Yeryüzünde açlık varsa, hırsızlık yalan, dolan, fuhuş, cinayet kin, nefret tüm olumsuz eylemlerin tohumları etrafa ekilir. Bir bakarsınız bu tohumlar filizlendi arkasından gelişti ve bir de bakarsınız çarşıda pazarda satışa çıkmış tüm tezgahlarda bunlar satılmaktadır. Peki neden ve niçin böyle oldu, bunun üzerine kimse kafa ve yürek yormak istemezse, bir gün olur ki, kimse önünü göremez ve bir sis perdesi bizi kaplar ve derken atmosferdeki sera tabakasıyla kuşatılırız ve nefes alamaz duruma gelir ve terki diyar eyleriz. Allah yaratılanların rızkına kefildir. Bu söz sıradan ve öylesine söylenilen bir söz değildir.
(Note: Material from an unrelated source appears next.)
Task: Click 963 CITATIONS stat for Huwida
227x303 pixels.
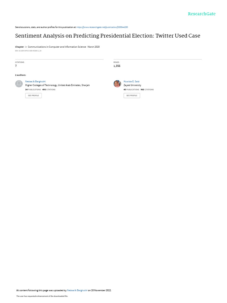Action: pos(147,90)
Ancak insan dengeyi bozdu ve başkalarının rızkına da sahip olmaya başladı bunun için savaşlar yaptı kan akıttı diğer canlıların yaşam alanlarını daraltı denizleri kirletti, kıtalar aşırı gelerek başkalarının yaşamlarına son verdi niçin, kendi konforunu ve lüksünü artırmak için...Sonrasında da başkalarının rızıkları gitti ve insanlar açlıktan ölmeye başladı...Bu durumu da onların kaderi diye yedirmek dinsel bir fetva haline geldi...Tüm bunlar gösteriyor ki, ADALET ÇİĞNENDİĞİ ZAMAN AYAKTA KALMA İMKANINIZ DA KALMIYOR VE BİR SÜRÜNGEN DURUMUNA GEÇİYORSUNUZ,HER NE KADAR DERİ DEĞİŞTİRSENİZ DE BU SİZİN BİR SÜRÜNGEN OLMANIN ÖTESİNE GEÇEBİLME İMKANINA SİZLERİ KAVUŞTURMUYOR...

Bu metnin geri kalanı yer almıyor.